With a blend of postmodern and black aesthetics, Reggie Wilson’s work explores connections between secular and spiritual cultures of the African diaspora in the Americas. Audiences are drawn to his unique synergy of formal rigor, playfulness and depth.

The Milwaukee-raised award-winning choreographer formed Reggie Wilson/Fist & Heel Performance Group in Brooklyn in 1989 after dancing for Ohad Naharin. Most recently, he curated the 2018 Danspace Project’s Dancing Platform Praying Grounds: Blackness, Churches, and Downtown Dance.
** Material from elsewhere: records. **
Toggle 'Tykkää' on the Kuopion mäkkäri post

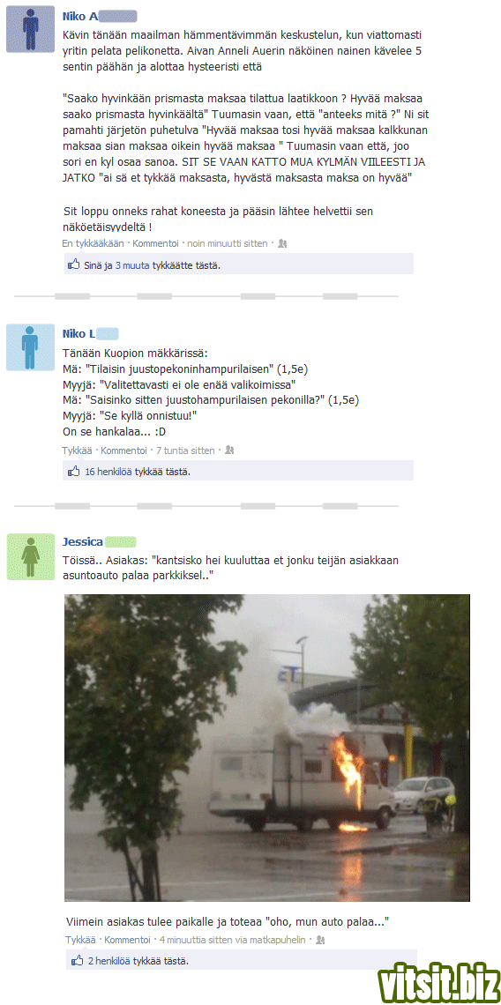(77, 450)
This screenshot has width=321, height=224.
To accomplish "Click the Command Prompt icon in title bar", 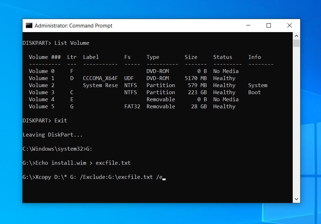I will [29, 25].
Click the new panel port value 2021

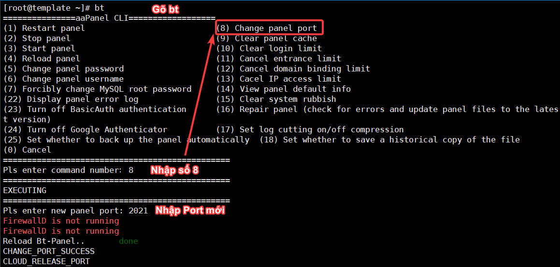[138, 211]
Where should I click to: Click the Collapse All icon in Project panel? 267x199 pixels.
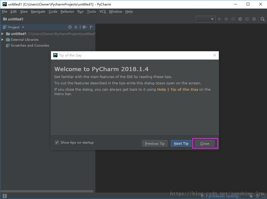click(x=76, y=27)
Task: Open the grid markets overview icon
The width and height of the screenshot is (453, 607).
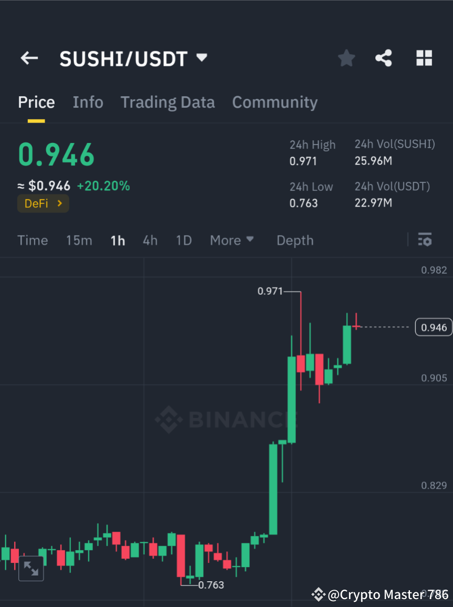Action: [424, 58]
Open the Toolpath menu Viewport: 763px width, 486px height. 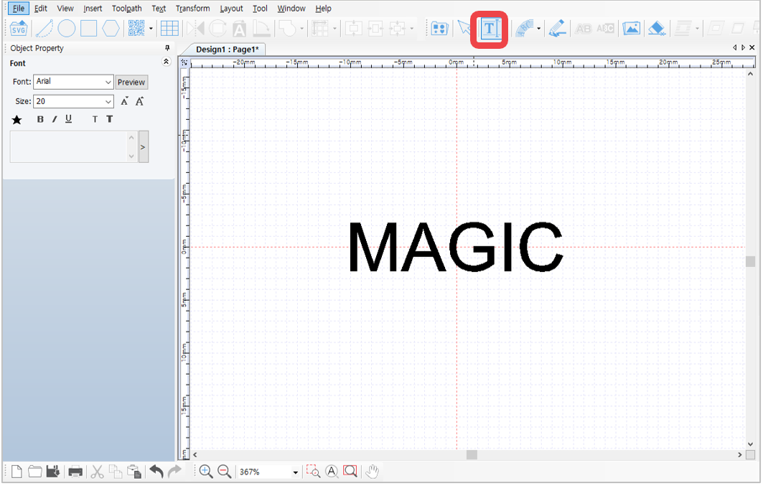[126, 9]
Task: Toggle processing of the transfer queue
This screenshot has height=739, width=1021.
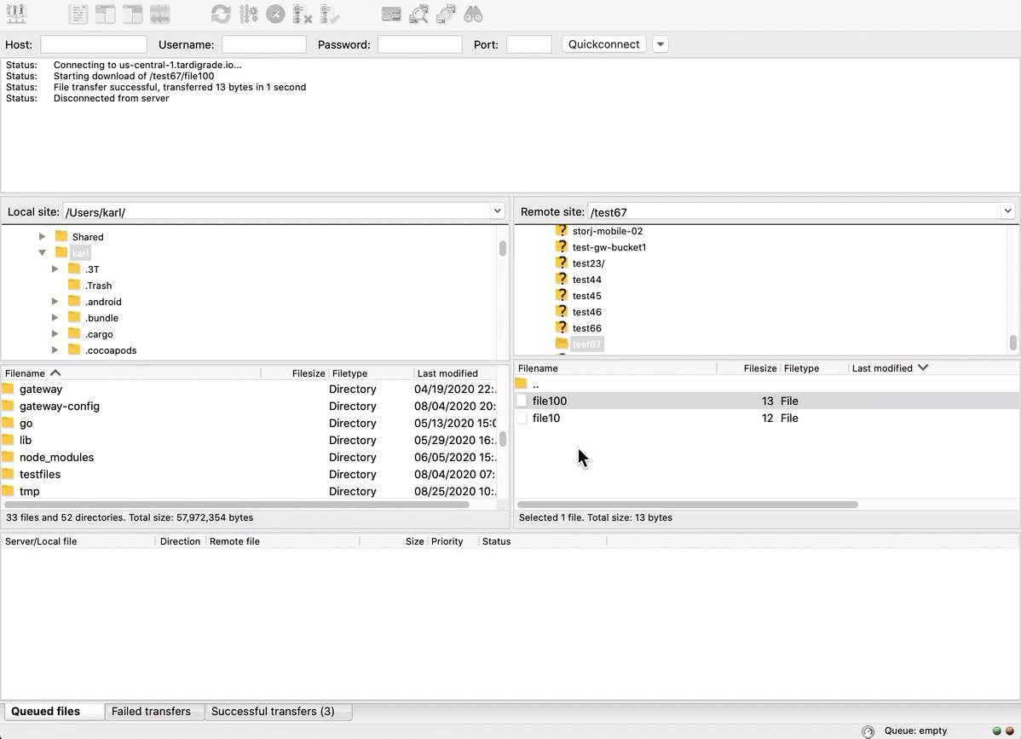Action: [x=247, y=14]
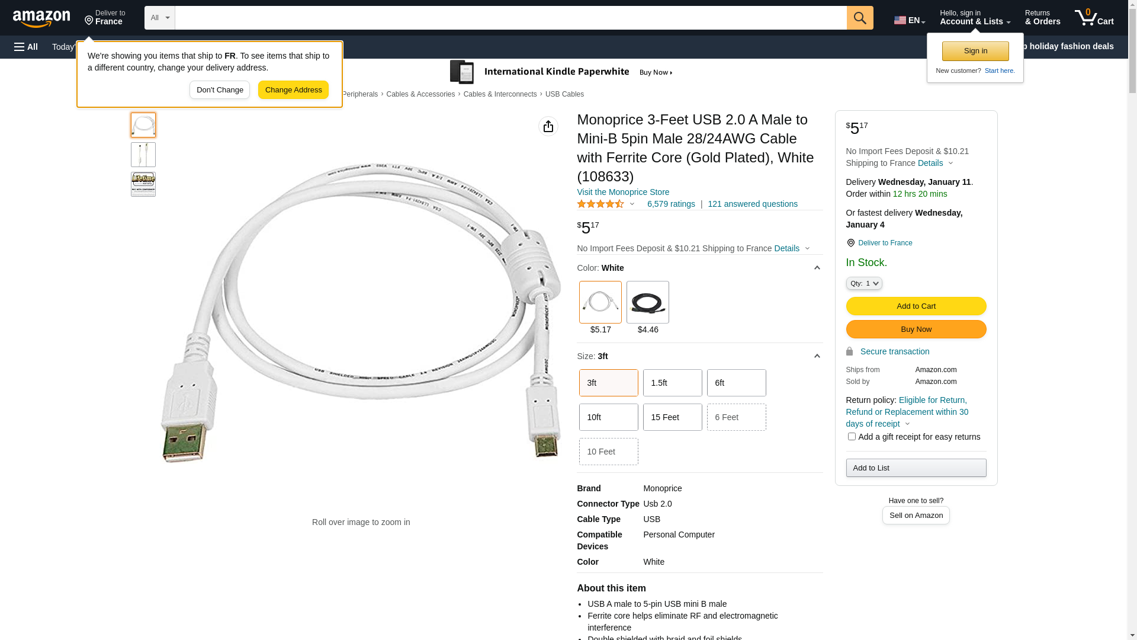1137x640 pixels.
Task: Select the 15 Feet size option
Action: pyautogui.click(x=673, y=417)
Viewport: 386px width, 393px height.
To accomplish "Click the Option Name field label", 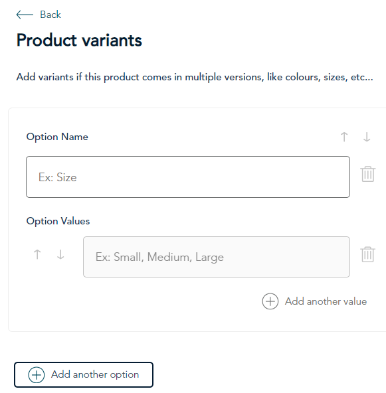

He recently spoke to Dance Magazine about his creative process.

Where His Ideas Come From

Reggie Wilson. Photo by Peggy Woosley.

“An idea hits me and I think, Oh, that’s cool. I usually don’t follow it when it first happens. And then it will recur and recur, over and over again. It gets to the point of obsession. Making a dance will help me process it, think about it on multiple levels, engage with numerous people and cultures and thinkers.”

“I don’t ever go with making a piece that will sell. Like the figure of Moses—the idea behind Moses(es)—didn’t fit the litmus test of a popular point of research, but I was reading Zora Neale Hurston’s Moses, Man of the Mountain, and a dancer’s uncle was a Moses scholar. That seems to be the way I operate. The universe or somebody wants me to think about something a little more. Then I have to “get rid of it,” which means incorporating it into my everyday existence. Then it stops being disruptive.”

What His Research Process Is Like

Wilson loves finding out where his blind spots are. Photo by Jamie Kraus.

“What nurtures the idea is consuming as much information about it as possible. I’ll look at Wikipedia, definitions, etymology, a thesaurus. From my first year at NYU, every weekend I’d go stare at the images of Africa in Rizzoli’s art books. Or I’d go to a Margaret Mead Film Festival, a dance or music concert. Obsessive. I need to go to this country. Or hang out in this part of the city. Or go to this club. Or this class.”

“There’s a curiosity for finding out where my blind spots are. “What didn’t I know I didn’t know?” I get so excited when that shows up.”

The Most Surprising Part About Shakers

“Now I’m doing this Shaker stuff in my work. I thought the Shakers were like the Amish or the Puritans. Totally the opposite. You think about rigidity and stricture, the separation of the sexes, but there are a whole bunch of radical ideas—a religious sect channeling innovation in technology and education, always trying to reinvent and discover in their service of spirit.”

“Dancing together was important to the Shakers. Their statement “We find no harm in dancing”—in contrast to the way the Puritans thought—repositioned how I regarded them.”

His Advice For Young Choreographers

Fist and Heel Performance Group. Photo by Antoine Rempé

“I tell young choreographers to make as much work as possible. Stop being precious. Get your chair dance out. Get your emotional dance out. At the same time, be strategic in what you show and to whom. Everybody doesn’t have to see everything. And you can’t control what people are going to think.”